Albert Peter Burleigh (born March 7, 1942) is an American diplomat who worked as a Foreign Service Officer and joined the American Academy of Diplomacy.

Biography
Burleigh was born March 7, 1942, in Los Angeles, California. He graduated from Colgate University with a Bachelor of Arts in 1963.  He was a Peace Corps volunteer in Nepal from 1963 to 1965, during which time he mastered the Nepali language.  In addition to that language, he speaks Bengali, Hindi, and Sinhalese.

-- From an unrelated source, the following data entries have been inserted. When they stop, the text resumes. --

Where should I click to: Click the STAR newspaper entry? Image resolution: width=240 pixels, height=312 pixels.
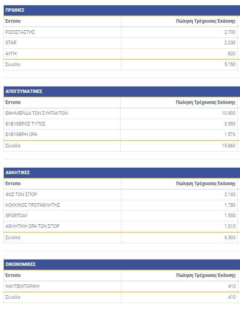coord(11,43)
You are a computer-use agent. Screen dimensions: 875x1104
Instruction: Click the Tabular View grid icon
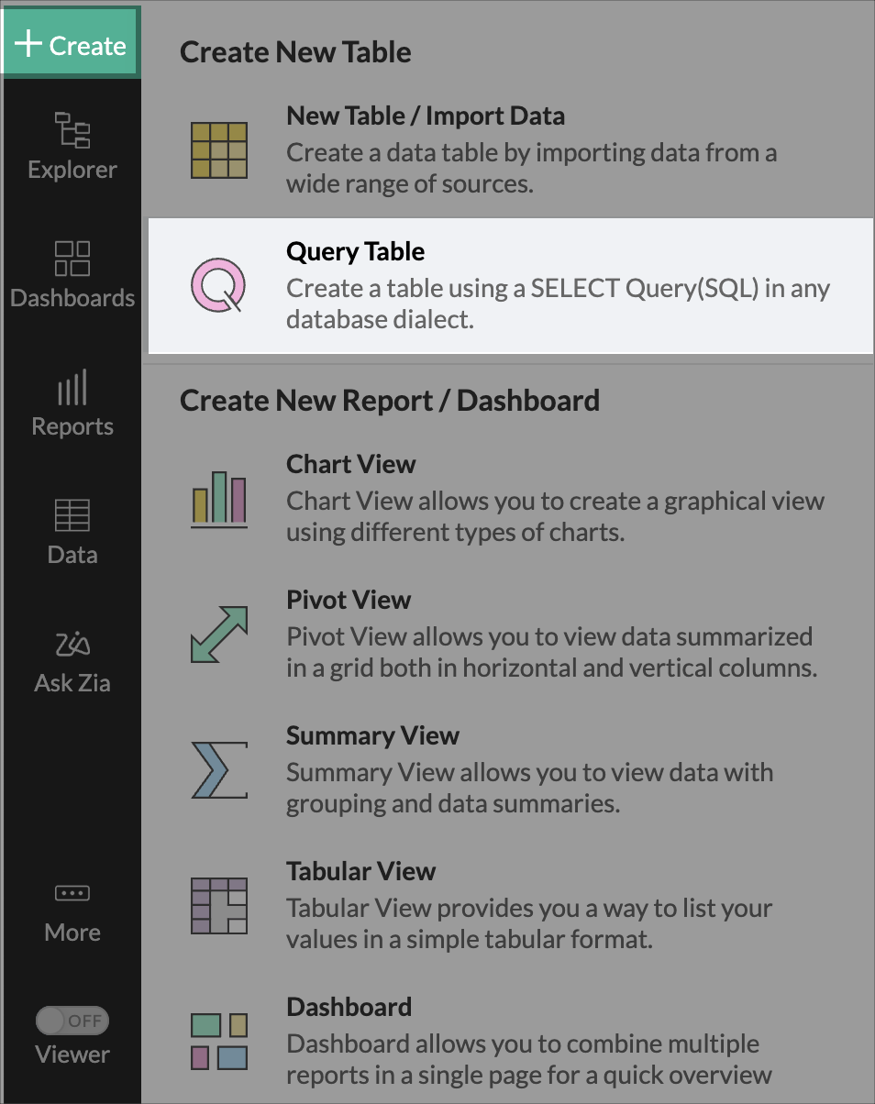coord(218,906)
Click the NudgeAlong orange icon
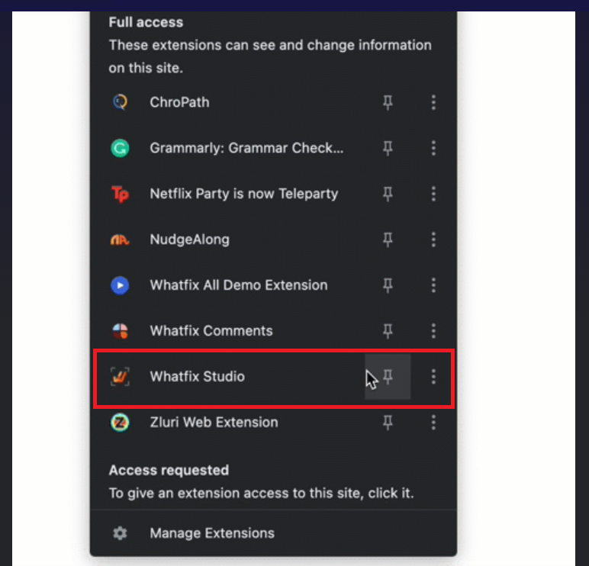The image size is (589, 566). pos(120,240)
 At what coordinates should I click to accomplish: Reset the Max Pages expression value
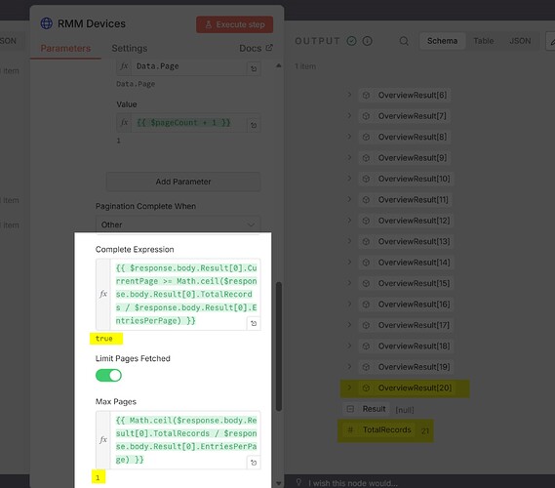tap(254, 463)
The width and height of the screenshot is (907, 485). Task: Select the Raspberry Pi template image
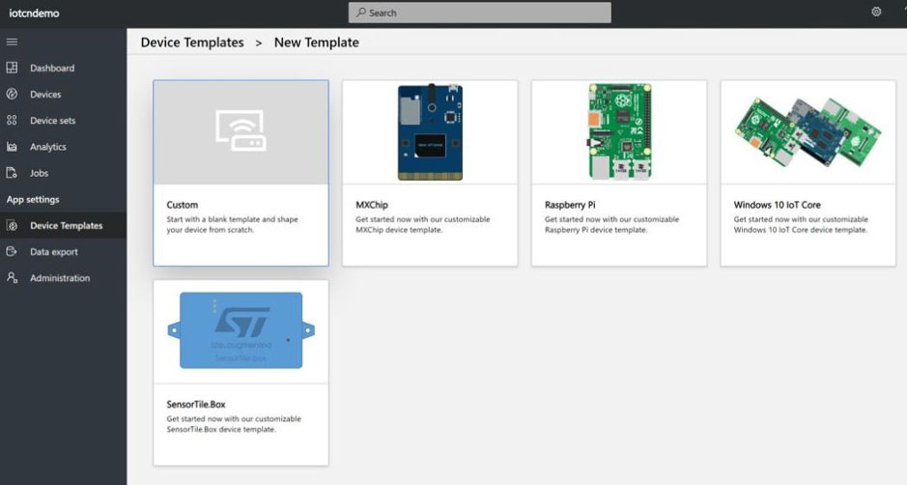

He served as United States Ambassador to Sri Lanka 1995–97, serving concurrently as Ambassador to the Maldives. In 1998–99, he was chargé d'affaires of the U.S. Mission to the United Nations. In 1999, President Clinton nominated Burleigh for the post of United States Ambassador to the Philippines and Palau, but the U.S. Senate never acted upon the nomination, and it was eventually withdrawn. In 2009 and again in 2011 he was appointed chargé d'affaires of the U.S. Embassy in New Delhi, pending appointments first of Timothy Roemer and of Nancy Jo Powell as ambassador.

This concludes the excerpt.